DATA UNDER STUDY:
⟨

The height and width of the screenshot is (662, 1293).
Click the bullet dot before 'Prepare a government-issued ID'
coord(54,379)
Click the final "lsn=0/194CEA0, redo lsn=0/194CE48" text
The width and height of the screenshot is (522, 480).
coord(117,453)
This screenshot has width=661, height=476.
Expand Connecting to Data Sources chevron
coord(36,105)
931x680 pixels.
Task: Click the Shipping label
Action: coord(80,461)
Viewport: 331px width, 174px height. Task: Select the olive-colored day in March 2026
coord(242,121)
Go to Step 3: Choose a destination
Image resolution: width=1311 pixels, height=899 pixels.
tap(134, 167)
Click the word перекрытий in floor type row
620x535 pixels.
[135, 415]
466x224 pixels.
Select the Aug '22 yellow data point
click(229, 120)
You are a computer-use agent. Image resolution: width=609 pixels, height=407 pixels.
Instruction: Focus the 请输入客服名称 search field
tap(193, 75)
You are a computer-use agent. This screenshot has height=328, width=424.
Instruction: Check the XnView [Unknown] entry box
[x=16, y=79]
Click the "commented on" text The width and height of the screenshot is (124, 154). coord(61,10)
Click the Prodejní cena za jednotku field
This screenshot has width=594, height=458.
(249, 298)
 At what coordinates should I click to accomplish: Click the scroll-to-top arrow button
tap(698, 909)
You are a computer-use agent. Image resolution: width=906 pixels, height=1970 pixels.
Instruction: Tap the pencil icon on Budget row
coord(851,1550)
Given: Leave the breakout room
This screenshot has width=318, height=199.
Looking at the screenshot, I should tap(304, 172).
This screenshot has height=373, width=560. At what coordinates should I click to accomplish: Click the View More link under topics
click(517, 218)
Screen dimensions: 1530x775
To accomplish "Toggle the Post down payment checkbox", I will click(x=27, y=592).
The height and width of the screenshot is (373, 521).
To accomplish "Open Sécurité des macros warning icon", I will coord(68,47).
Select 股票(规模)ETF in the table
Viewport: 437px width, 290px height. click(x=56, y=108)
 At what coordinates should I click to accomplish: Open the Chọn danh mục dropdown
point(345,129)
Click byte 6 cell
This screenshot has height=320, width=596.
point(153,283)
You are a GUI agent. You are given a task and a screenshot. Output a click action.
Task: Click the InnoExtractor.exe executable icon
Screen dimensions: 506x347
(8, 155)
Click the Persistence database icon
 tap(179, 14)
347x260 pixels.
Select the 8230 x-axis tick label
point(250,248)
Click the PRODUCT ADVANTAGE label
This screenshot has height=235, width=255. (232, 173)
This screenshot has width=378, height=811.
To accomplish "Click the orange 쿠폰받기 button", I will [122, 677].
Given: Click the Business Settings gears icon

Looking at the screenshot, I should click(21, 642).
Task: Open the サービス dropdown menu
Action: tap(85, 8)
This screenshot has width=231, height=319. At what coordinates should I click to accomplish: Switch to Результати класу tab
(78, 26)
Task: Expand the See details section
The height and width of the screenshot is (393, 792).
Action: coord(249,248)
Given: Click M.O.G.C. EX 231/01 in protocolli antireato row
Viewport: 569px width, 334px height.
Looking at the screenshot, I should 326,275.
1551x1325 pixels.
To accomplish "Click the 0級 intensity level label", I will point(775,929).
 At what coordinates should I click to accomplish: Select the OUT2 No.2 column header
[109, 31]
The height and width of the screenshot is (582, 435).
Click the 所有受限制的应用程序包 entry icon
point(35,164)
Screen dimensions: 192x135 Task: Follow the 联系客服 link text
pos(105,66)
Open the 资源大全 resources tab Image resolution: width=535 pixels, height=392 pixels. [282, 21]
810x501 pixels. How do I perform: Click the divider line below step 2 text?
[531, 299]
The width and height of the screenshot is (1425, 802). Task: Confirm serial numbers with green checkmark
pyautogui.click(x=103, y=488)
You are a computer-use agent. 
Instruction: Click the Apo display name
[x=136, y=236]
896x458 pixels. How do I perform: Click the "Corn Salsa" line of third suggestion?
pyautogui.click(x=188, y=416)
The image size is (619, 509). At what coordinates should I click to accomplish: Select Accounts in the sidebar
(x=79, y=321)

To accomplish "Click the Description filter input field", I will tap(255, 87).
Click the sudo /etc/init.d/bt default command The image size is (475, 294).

⟩

TASK INSTRUCTIONS: Each line from the one containing "The image size is (619, 509)." through the end of the listing above should be copied exactly, with no other line included.

ANSWER SECTION:
The image size is (619, 509). At what coordinates should I click to accomplish: Select Accounts in the sidebar
(x=79, y=321)

To accomplish "Click the Description filter input field", I will tap(255, 87).
Click the sudo /etc/init.d/bt default command The image size is (475, 294).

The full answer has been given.